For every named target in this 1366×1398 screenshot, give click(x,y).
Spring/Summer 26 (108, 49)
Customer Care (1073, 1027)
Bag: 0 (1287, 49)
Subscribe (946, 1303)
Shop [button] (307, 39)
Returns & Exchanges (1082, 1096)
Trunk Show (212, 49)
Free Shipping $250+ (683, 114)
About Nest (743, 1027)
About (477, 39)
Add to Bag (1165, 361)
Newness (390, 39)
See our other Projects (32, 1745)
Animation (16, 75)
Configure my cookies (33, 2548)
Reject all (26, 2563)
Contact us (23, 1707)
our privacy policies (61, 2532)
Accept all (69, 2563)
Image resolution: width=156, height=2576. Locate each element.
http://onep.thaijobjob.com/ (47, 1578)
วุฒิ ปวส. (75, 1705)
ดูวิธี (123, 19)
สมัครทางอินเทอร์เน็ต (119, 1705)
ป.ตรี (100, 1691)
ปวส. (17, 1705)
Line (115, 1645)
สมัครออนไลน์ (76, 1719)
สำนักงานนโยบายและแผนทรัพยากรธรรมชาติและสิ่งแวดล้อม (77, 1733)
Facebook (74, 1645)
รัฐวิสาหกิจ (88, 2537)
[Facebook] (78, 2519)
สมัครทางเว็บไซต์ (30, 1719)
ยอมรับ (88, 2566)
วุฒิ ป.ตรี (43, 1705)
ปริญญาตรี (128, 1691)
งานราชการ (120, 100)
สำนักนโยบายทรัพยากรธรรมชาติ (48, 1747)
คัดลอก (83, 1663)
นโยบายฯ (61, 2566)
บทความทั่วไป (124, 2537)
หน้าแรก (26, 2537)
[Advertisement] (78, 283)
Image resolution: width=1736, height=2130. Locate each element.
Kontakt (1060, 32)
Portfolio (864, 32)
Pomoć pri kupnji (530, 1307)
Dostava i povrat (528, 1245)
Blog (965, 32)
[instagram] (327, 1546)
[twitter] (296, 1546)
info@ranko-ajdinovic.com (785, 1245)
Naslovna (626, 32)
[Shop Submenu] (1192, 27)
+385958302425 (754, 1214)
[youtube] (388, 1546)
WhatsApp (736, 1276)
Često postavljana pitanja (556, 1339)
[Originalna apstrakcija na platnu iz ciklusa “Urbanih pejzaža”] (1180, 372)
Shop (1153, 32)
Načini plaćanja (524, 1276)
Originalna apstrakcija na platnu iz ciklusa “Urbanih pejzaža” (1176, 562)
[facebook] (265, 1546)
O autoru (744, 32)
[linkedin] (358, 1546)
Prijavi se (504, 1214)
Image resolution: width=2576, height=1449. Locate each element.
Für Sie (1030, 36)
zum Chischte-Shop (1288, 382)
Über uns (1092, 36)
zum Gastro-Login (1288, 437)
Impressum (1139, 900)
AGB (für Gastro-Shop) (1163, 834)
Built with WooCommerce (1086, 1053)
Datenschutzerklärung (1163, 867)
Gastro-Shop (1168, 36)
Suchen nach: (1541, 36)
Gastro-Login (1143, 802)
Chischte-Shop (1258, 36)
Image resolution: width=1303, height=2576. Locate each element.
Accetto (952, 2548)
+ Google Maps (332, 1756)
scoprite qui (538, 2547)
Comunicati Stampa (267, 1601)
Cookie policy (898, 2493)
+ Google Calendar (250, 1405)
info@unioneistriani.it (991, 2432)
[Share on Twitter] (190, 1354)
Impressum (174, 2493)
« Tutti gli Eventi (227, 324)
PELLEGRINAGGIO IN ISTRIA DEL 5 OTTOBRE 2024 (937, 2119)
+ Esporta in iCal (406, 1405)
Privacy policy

-- EXERCISE GOAL --
Give back each entry so that it matches the original word for word.

-- SOLUTION TO THIS PROBLEM --
For every named target in this 1366×1398 screenshot, give click(x,y).
Spring/Summer 26 (108, 49)
Customer Care (1073, 1027)
Bag: 0 (1287, 49)
Subscribe (946, 1303)
Shop [button] (307, 39)
Returns & Exchanges (1082, 1096)
Trunk Show (212, 49)
Free Shipping $250+ (683, 114)
About Nest (743, 1027)
About (477, 39)
Add to Bag (1165, 361)
Newness (390, 39)
See our other Projects (32, 1745)
Animation (16, 75)
Configure my cookies (33, 2548)
Reject all (26, 2563)
Contact us (23, 1707)
our privacy policies (61, 2532)
Accept all (69, 2563)
Image resolution: width=156, height=2576. Locate each element.
http://onep.thaijobjob.com/ (47, 1578)
วุฒิ ปวส. (75, 1705)
ดูวิธี (123, 19)
สมัครทางอินเทอร์เน็ต (119, 1705)
ป.ตรี (100, 1691)
ปวส. (17, 1705)
Line (115, 1645)
สมัครออนไลน์ (76, 1719)
สำนักงานนโยบายและแผนทรัพยากรธรรมชาติและสิ่งแวดล้อม (77, 1733)
Facebook (74, 1645)
รัฐวิสาหกิจ (88, 2537)
[Facebook] (78, 2519)
สมัครทางเว็บไซต์ (30, 1719)
ยอมรับ (88, 2566)
วุฒิ ป.ตรี (43, 1705)
ปริญญาตรี (128, 1691)
งานราชการ (120, 100)
สำนักนโยบายทรัพยากรธรรมชาติ (48, 1747)
คัดลอก (83, 1663)
นโยบายฯ (61, 2566)
บทความทั่วไป (124, 2537)
หน้าแรก (26, 2537)
[Advertisement] (78, 283)
Image resolution: width=1736, height=2130. Locate each element.
Kontakt (1060, 32)
Portfolio (864, 32)
Pomoć pri kupnji (530, 1307)
Dostava i povrat (528, 1245)
Blog (965, 32)
[instagram] (327, 1546)
[twitter] (296, 1546)
info@ranko-ajdinovic.com (785, 1245)
Naslovna (626, 32)
[Shop Submenu] (1192, 27)
+385958302425 (754, 1214)
[youtube] (388, 1546)
WhatsApp (736, 1276)
Često postavljana pitanja (556, 1339)
[Originalna apstrakcija na platnu iz ciklusa “Urbanih pejzaža”] (1180, 372)
Shop (1153, 32)
Načini plaćanja (524, 1276)
Originalna apstrakcija na platnu iz ciklusa “Urbanih pejzaža” (1176, 562)
[facebook] (265, 1546)
O autoru (744, 32)
[linkedin] (358, 1546)
Prijavi se (504, 1214)
Image resolution: width=2576, height=1449. Locate each element.
Für Sie (1030, 36)
zum Chischte-Shop (1288, 382)
Über uns (1092, 36)
zum Gastro-Login (1288, 437)
Impressum (1139, 900)
AGB (für Gastro-Shop) (1163, 834)
Built with WooCommerce (1086, 1053)
Datenschutzerklärung (1163, 867)
Gastro-Shop (1168, 36)
Suchen nach: (1541, 36)
Gastro-Login (1143, 802)
Chischte-Shop (1258, 36)
Image resolution: width=1303, height=2576. Locate each element.
Accetto (952, 2548)
+ Google Maps (332, 1756)
scoprite qui (538, 2547)
Comunicati Stampa (267, 1601)
Cookie policy (898, 2493)
+ Google Calendar (250, 1405)
info@unioneistriani.it (991, 2432)
[Share on Twitter] (190, 1354)
Impressum (174, 2493)
« Tutti gli Eventi (227, 324)
PELLEGRINAGGIO IN ISTRIA DEL 5 OTTOBRE 2024 (937, 2119)
+ Esporta in iCal (406, 1405)
Privacy policy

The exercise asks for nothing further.